2 We review a district court’s grant of summary judgment de novo, viewing

the evidence in the light most favorable to the non-moving party. See James v.

N.Y. Racing Ass’n, 233 F.3d 149, 152 (2d Cir. 2000). Summary judgment is

appropriate only “where there is no genuine dispute as to any material fact and

the movant is entitled to judgment as a matter of law.” Zann Kwan v. Andalex Grp.

LLC, 737 F.3d 834, 843 (2d Cir. 2013) (internal quotation marks omitted). A

dispute is “genuine” when the evidence on the issue “would permit a reasonable

juror to find for the party opposing the motion.” Figueroa v. Mazza, 825 F.3d 89,

98 (2d Cir. 2016).

I. Title VII Gender Discrimination

When a Title VII discrimination claim is based on circumstantial evidence,

we apply the familiar McDonnell Douglas burden-shifting framework to determine

whether the plaintiff has shown evidence sufficient to survive a defendant’s

summary judgment motion. See Bart v. Golub Corp., 96 F.4th 566, 569 (2d Cir. 2024)

(citing McDonnell Douglas Corp. v. Green, 411 U.S. 792, 804 (1973)). To start, the

plaintiff must “establish a prima facie case of discrimination by showing that

(1) [he] is a member of a protected class; (2) [he] is qualified for [his] position;

(3) [he] suffered an adverse employment action; and (4) the circumstances give rise

3 to an inference of discrimination.” Id. at 570 (internal quotation marks omitted).

If the plaintiff has established his prima facie case, “the burden shifts to the

employer to articulate some legitimate, nondiscriminatory reason for its adverse

action.” Id. (internal quotation marks omitted). If the employer articulates such

a reason, then the burden shifts back to the plaintiff to show at the third step either

that “the employer’s stated justification for its adverse action was nothing but a

pretext for discrimination,” or that, “even if the employer had mixed motives, the

plaintiff’s membership in a protected class was at least one motivating factor in

the employer’s adverse action.” Id. at 578. Here, the district court granted the

motion based upon Carter’s failure to meet his burden at the third step, concluding

that he had not presented evidence from which a reasonable jury could find either

that TD Bank’s stated reason for firing him was false and a pretext for gender

discrimination, or that TD Bank’s decision to fire him was attributable in part to

gender discrimination. We agree.

TD Bank’s investigation into Carter was triggered when Carter’s brother

visited a TD Bank branch in Florida and notified the staff there that several

accounts had been opened in his name without his knowledge or authorization.

> [Objective 1]:
In the court opinion excerpt on Carter's Title VII claim, what triggered TD Bank's investigation into Carter?
> [Objective 2]:
According to the court opinion excerpt on Carter's Title VII claim, why did the district court grant TD Bank's motion for summary judgment? Answer in one to three sentences.
> [Objective 3]:
Carry on the court opinion excerpt on Carter's Title VII claim, starting after its final sentence about the accounts opened in his brother's name.

> [Data section]:
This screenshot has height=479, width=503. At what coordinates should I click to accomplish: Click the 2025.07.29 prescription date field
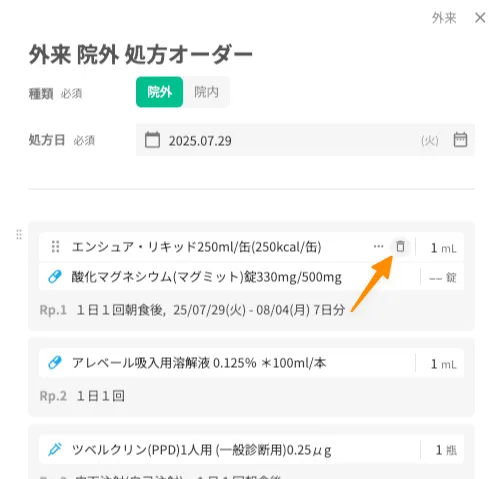click(305, 140)
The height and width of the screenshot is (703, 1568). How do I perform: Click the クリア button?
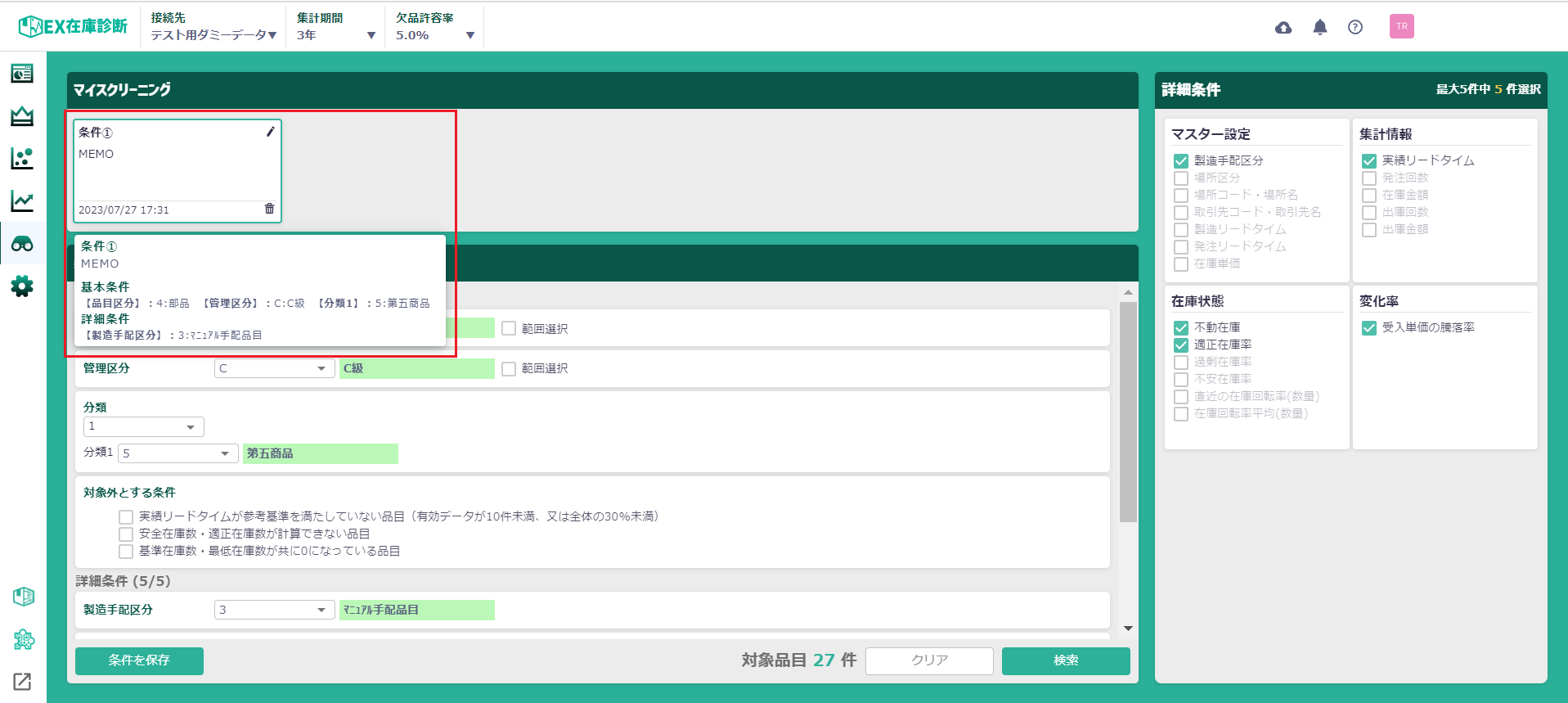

> [Reply 1]:
Carter's brother visited a TD Bank branch in Florida and told the staff there that several accounts had been opened in his name without his knowledge or authorization.

> [Reply 2]:
The district court found that Carter failed to meet his burden at the third step of the McDonnell Douglas framework. He had not presented evidence from which a reasonable jury could find that TD Bank's stated reason for firing him was false and a pretext for gender discrimination. He also had not shown that the decision to fire him was attributable in part to gender discrimination.

> [Reply 3]:
The employees at the Florida branch informed Carter’s brother that the accounts

4 had been opened and funded in Connecticut just five days earlier. Carter’s

brother was adamant that the new accounts must be fraudulent because he had

been in Delaware, not Connecticut, at the time they were opened. Accordingly,

the Florida bank employees closed the new accounts and reported the suspected

fraud to TD Bank’s Northeast Regional Operations Officer, who then reported it

to Carter’s supervisor. The supervisor in turn informed TD Bank’s Human

Resources team.

An investigation followed, after which the investigator determined that “the

case is substantiated for [f]orgery for Steven Carter.” J. App’x at 206. The

investigator summarized her findings:

I did not find Steven to be credible during the interview. His statement that his brother “forgot” about the accounts that had just been opened is not plausible. . . . [H]is attempt to have his brother speak with the store employees in Florida in an attempt to gain information [about the investigation] all violates the bank’s policies. The signatures on the account opening documents appear different than the signatures on the original account documents and the new signature collected. . . . It is plausible based on [his brother]’s own statements to the store employees on 11/11 and confirming that he was not in CT that Steven forged his brother’s signature on the new account documents.

Id. at 210–11; see also Sp. App’x at 8–9. Based on these findings, the Human

Resources team “recommend[ed] termination of employment for Steven for

[f]orgery.” J. App’x at 211; see Sp. App’x at 9. Carter’s supervisor agreed, and

5 Carter’s employment was terminated on December 3, 2019, approximately three

weeks after his brother’s complaint.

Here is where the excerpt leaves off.